Dataset entries:
■ ■ ■
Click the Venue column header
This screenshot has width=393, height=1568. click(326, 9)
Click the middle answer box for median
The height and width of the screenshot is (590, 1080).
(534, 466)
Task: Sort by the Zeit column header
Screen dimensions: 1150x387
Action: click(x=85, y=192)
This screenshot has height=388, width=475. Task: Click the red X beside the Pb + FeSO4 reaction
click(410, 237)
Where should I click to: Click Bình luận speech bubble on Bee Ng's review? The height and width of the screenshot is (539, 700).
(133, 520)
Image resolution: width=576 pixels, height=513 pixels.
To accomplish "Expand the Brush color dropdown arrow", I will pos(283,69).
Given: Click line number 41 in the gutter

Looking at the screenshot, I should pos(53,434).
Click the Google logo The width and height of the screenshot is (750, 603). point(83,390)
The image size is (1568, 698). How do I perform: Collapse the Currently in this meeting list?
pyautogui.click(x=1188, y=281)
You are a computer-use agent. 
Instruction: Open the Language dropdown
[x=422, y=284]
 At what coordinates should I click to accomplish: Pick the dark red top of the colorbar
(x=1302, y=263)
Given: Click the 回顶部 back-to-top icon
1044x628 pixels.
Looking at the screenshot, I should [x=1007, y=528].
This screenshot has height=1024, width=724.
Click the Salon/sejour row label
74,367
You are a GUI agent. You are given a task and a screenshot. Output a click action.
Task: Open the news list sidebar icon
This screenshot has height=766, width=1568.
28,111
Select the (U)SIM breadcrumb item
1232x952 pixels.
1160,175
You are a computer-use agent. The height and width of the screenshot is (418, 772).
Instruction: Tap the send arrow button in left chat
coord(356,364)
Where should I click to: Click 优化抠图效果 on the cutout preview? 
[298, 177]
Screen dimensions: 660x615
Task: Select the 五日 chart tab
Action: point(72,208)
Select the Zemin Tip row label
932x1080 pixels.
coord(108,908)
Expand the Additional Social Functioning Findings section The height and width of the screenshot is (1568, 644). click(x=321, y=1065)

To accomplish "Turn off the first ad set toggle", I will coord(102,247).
■ ■ ■
Count the lines of the records that contain the word "agent". Give only the count.

3